Zagrożenie powodziowe w Polsce

i

Autor: Państwowa Straż Pożarna Zdjęcie ilustracyjne

zagrożenie powodziowe

Sołtys Morowa: „Jest większa woda niż była w 1997”. Ludzie wynoszą dobytek na wyższe piętra

2024-09-14 11:14

- Mamy kolejną powódź- powiedział Esce sołtys Morowa. Z brzegów wystąpiła tam na co dzień spokojna rzeczka Mora, która płynie z Czech i wpada do Białej Głuchołaskiej. Sytuacja jest tak wyjątkowo trudna, a ludzie starają się ratować swój dobytek.
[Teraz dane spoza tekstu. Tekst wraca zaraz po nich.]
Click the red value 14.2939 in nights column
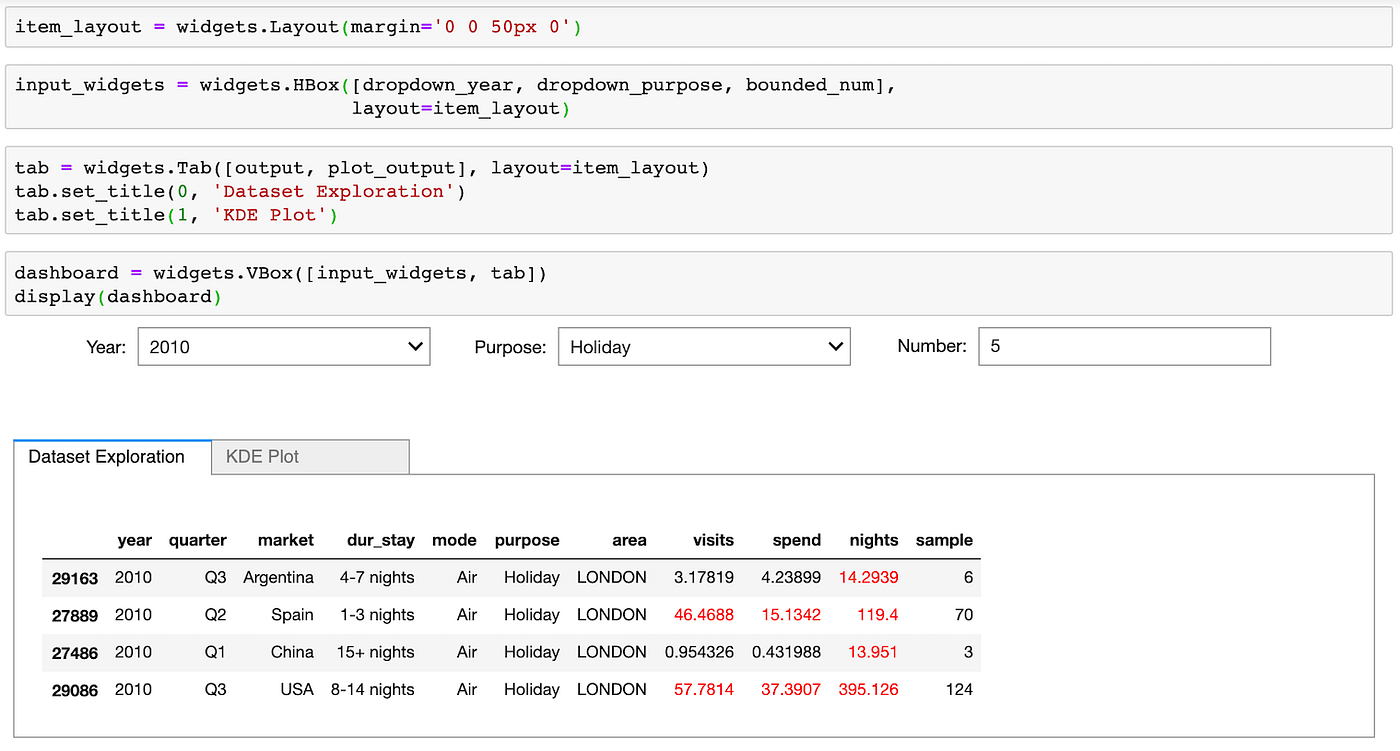(871, 577)
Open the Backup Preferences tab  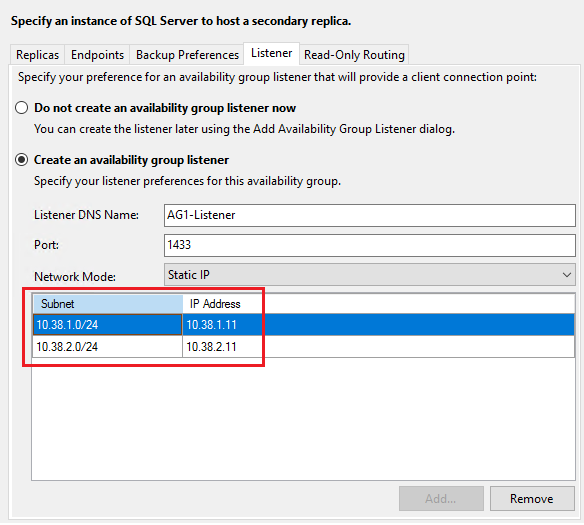point(187,55)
- Z tym co mamy do czynienia to wielki żywioł. W tej chwili w tym małym sołectwie w Morowie jest woda większa niż była w 1997 roku – mówił reporterce Eski Artur Pieczarka, sołtys Morowa.

Mora podczas właściwie każdej większej ulewy zamienia się w rwący potok i wylewa na ulice i posesje. Tak stało się i tym razem mimo ułożonych worków z piaskiem i rękawów przeciwpowodziowych.

- Kilka osób było tu ewakuowanych. Trochę osób zostało na piętrach. Właściwie już wczoraj po południu wynosili na piętro swój dobytek. Sytuacja jest bardzo trudna. Wody są bardzo kapryśne i jeszcze się podniosły. Zalanie zaczęło grozić posesjom za drogą powiatową – mówił Pieczarka.

Na podobny czarny scenariusz szykują się też mieszkańcy Jarnołtówka pod Głuchołazami i zabezpieczają wciąż brzegi niewielkiego Złotego Potoku. Na ten moment przekroczył już stan alarmowy o ponad 60 cm. Sytuacja jest jednak bardzo dynamiczna. Strażacy ochotnicy apelują o jeszcze większe wsparcie.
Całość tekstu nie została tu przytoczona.